## WHAT IS REQUIRED
No pictures go in the copy; retype exactly the lines from the one with "Where should I" through the last line of the records.

## SOURCE INFORMATION
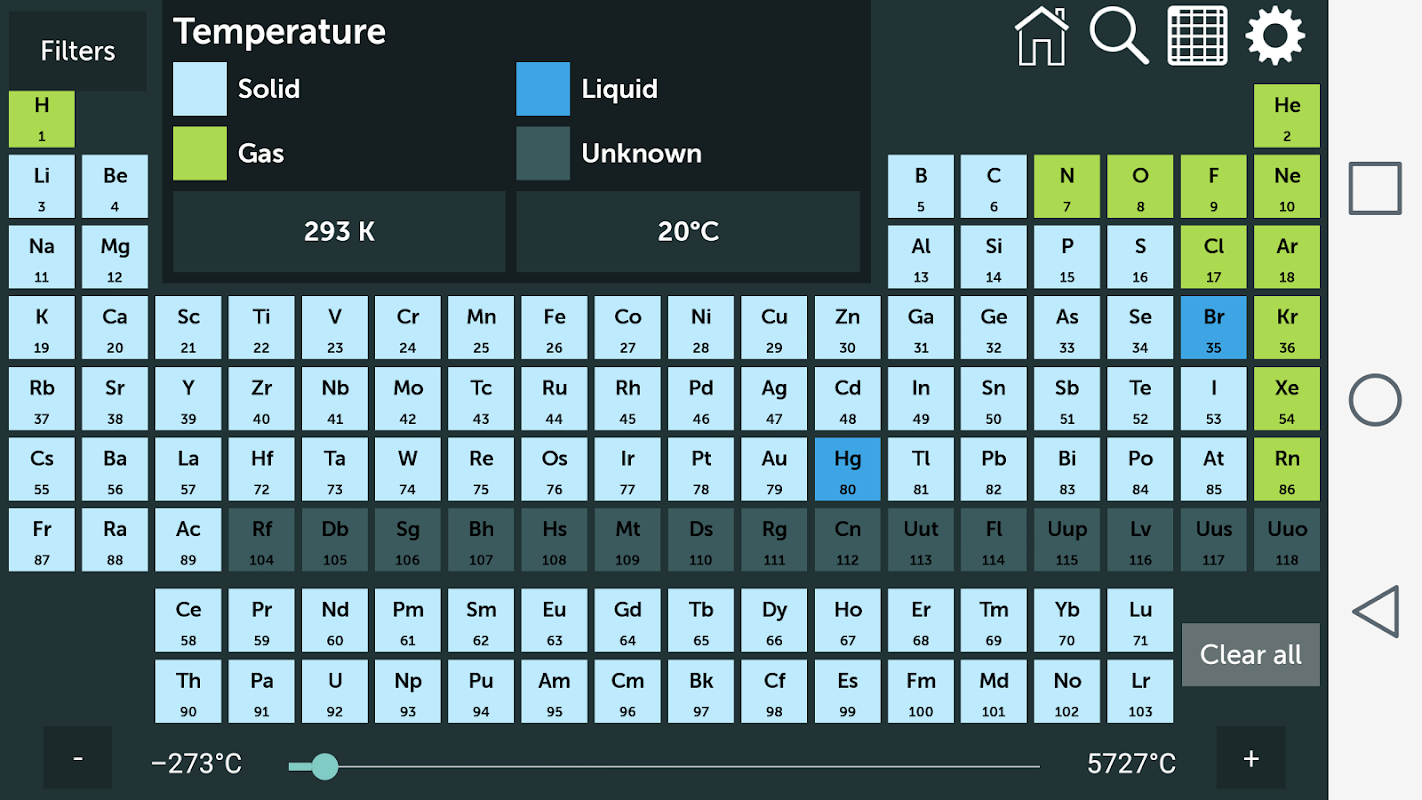1422x800 pixels.
Task: Open the search magnifier icon
Action: pyautogui.click(x=1118, y=36)
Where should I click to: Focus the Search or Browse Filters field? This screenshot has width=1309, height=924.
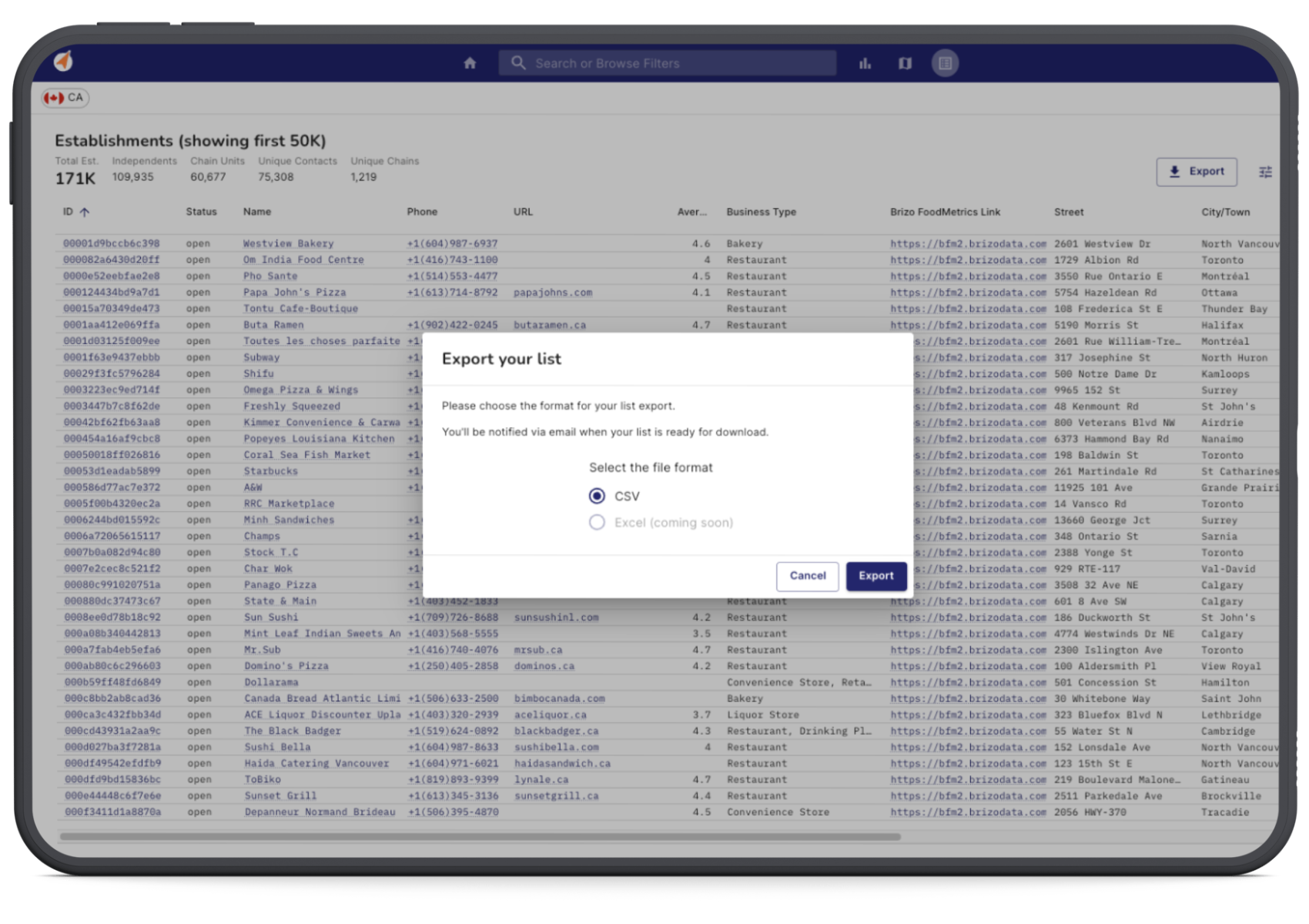coord(678,63)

## REPLY
Where should I click to: Focus the Search or Browse Filters field? This screenshot has width=1309, height=924.
coord(678,63)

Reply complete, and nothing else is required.